» DESCRIPTION OF THE TASK
Looking at the listing below, give the number of lines in which the string "agent" appears, and add nothing else.

» WORKING DATA
· · · ·

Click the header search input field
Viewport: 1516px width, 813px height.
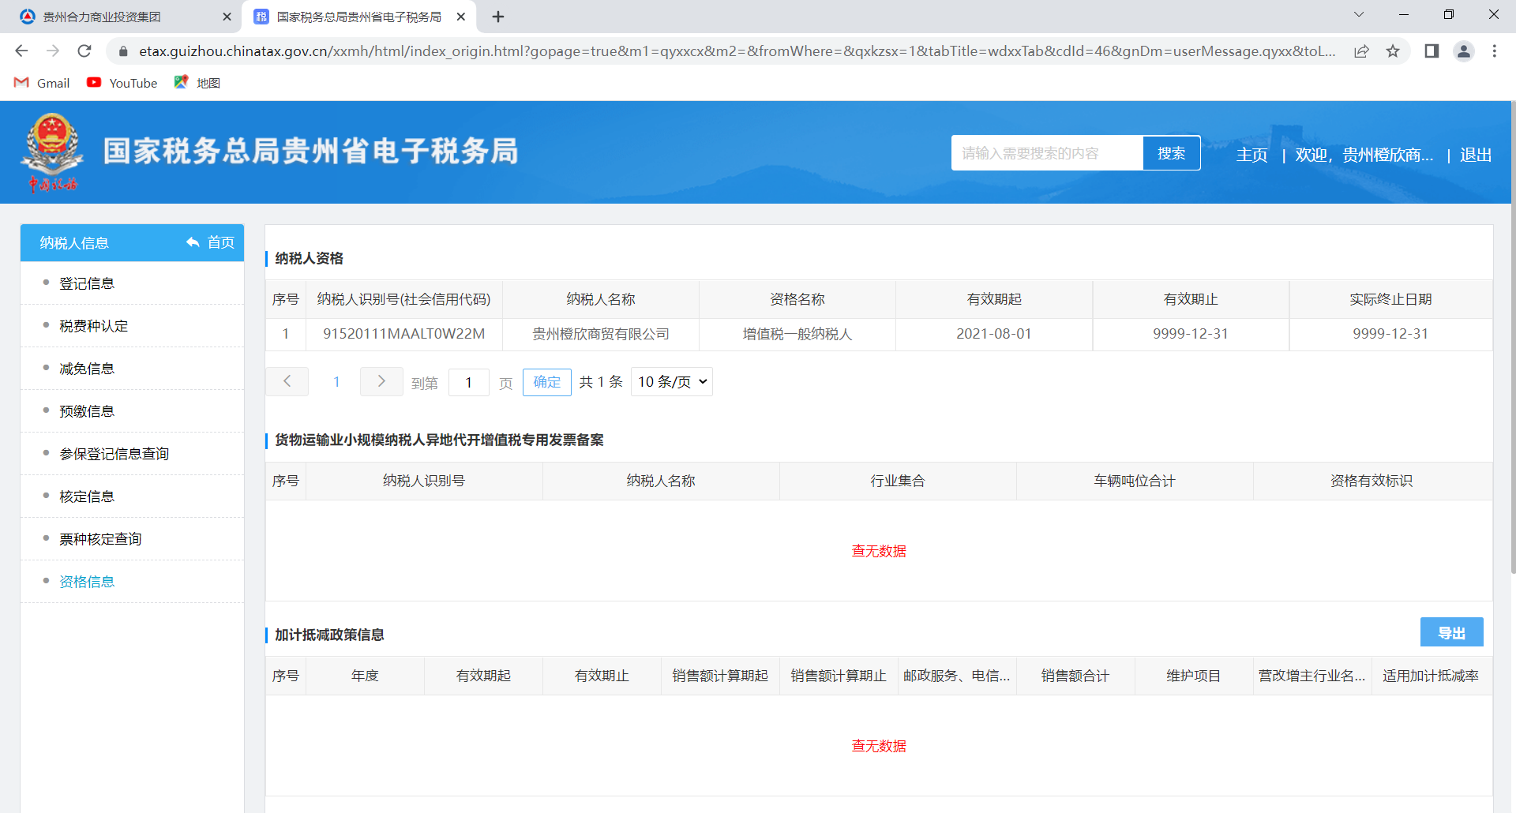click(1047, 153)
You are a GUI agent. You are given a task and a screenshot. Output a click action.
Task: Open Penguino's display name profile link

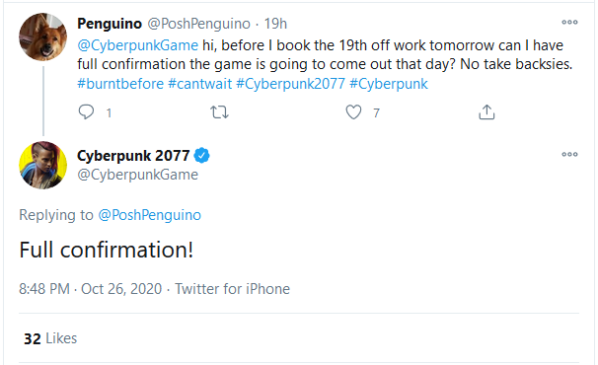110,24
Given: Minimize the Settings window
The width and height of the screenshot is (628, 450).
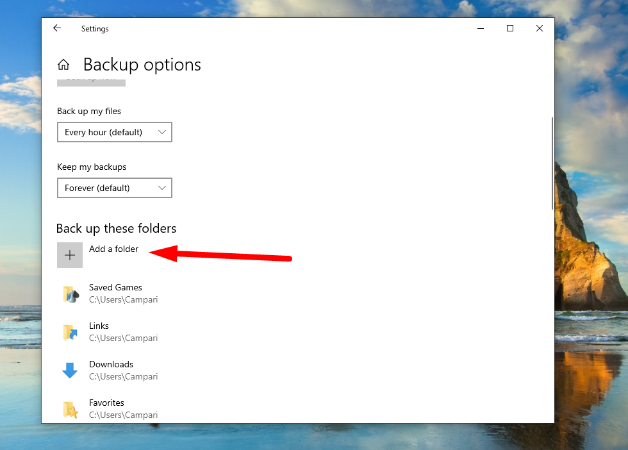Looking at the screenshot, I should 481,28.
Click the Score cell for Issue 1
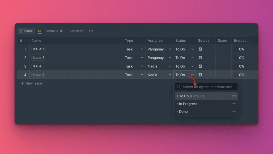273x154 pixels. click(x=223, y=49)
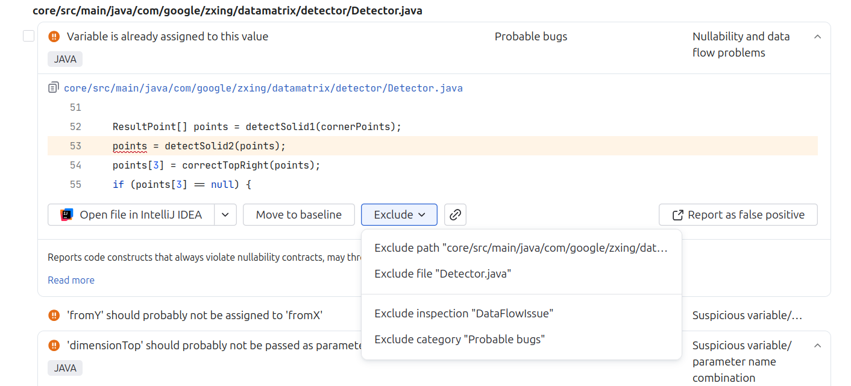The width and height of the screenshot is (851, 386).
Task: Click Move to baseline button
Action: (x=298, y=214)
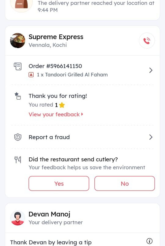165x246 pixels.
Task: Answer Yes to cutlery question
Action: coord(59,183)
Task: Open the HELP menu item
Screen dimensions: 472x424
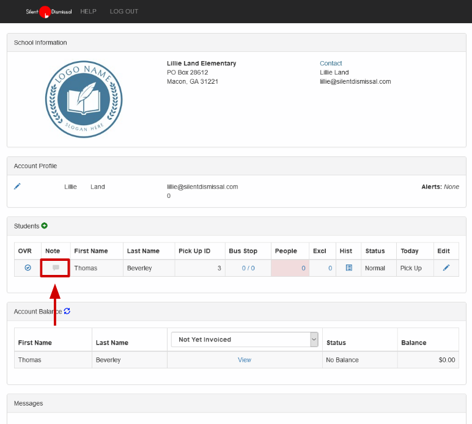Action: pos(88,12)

· · · ·

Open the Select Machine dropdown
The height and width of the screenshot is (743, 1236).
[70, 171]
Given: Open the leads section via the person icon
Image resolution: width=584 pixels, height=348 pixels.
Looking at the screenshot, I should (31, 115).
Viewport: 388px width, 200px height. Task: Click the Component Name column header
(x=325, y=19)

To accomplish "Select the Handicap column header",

· · · ·

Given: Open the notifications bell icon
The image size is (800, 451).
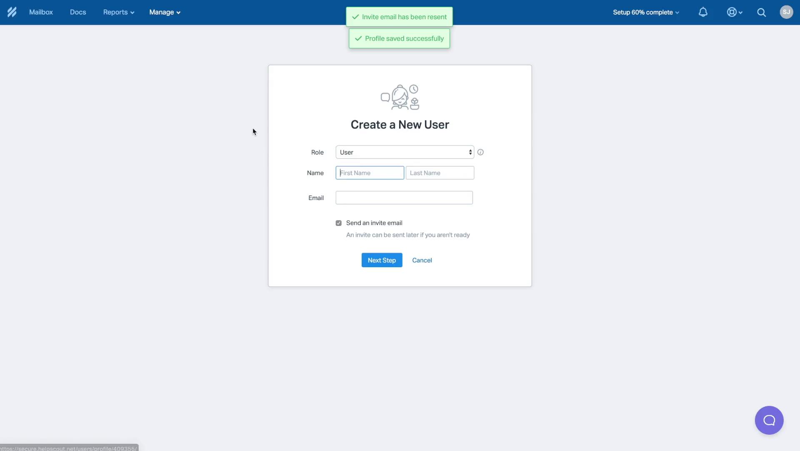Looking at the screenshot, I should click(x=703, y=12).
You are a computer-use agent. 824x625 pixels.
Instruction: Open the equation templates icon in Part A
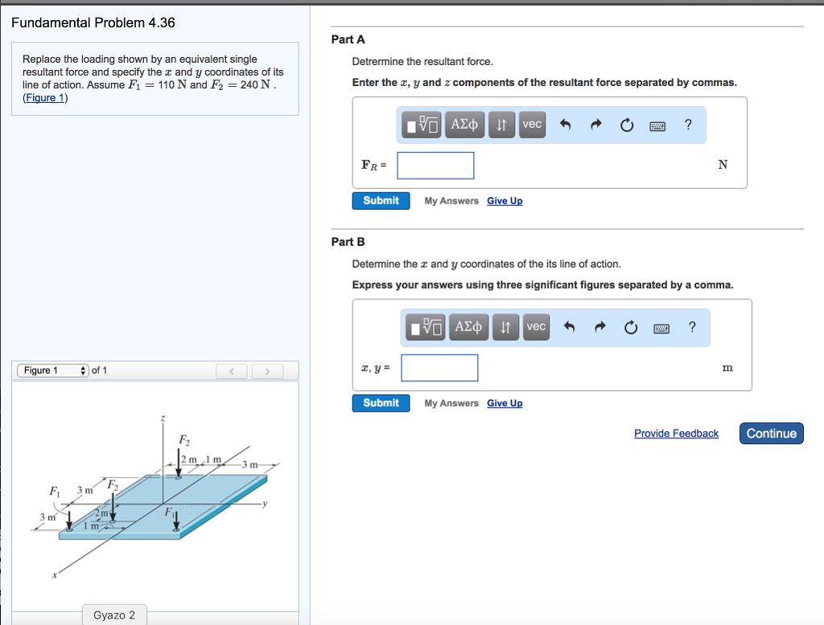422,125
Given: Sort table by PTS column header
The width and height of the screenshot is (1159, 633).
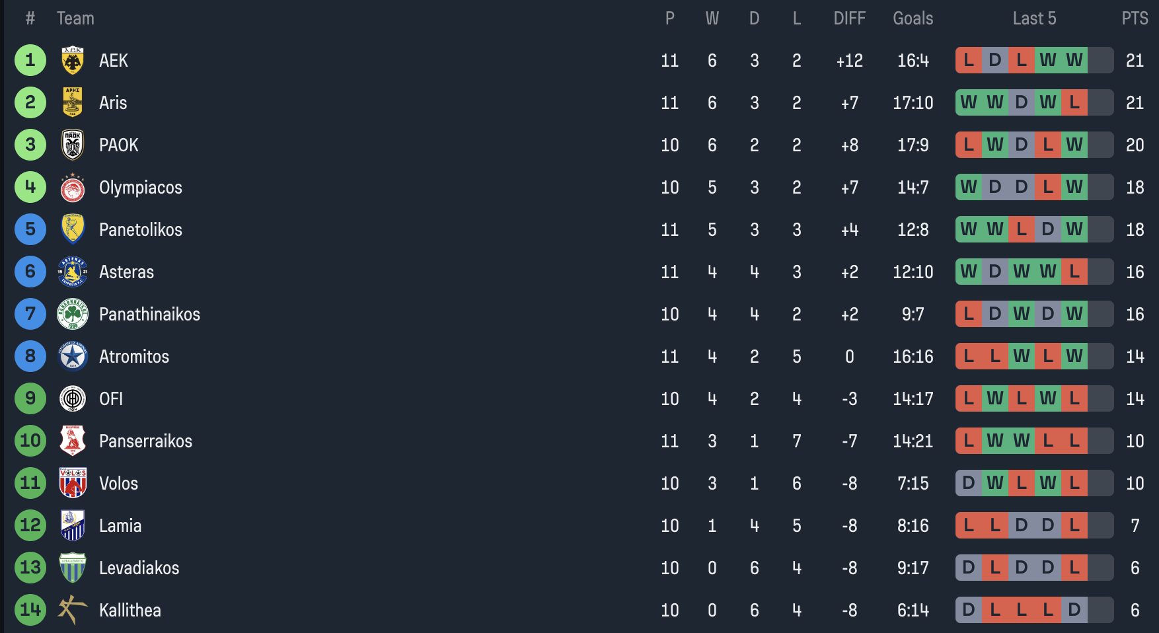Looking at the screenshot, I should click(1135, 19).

· · · ·

» EXPECTED ANSWER
2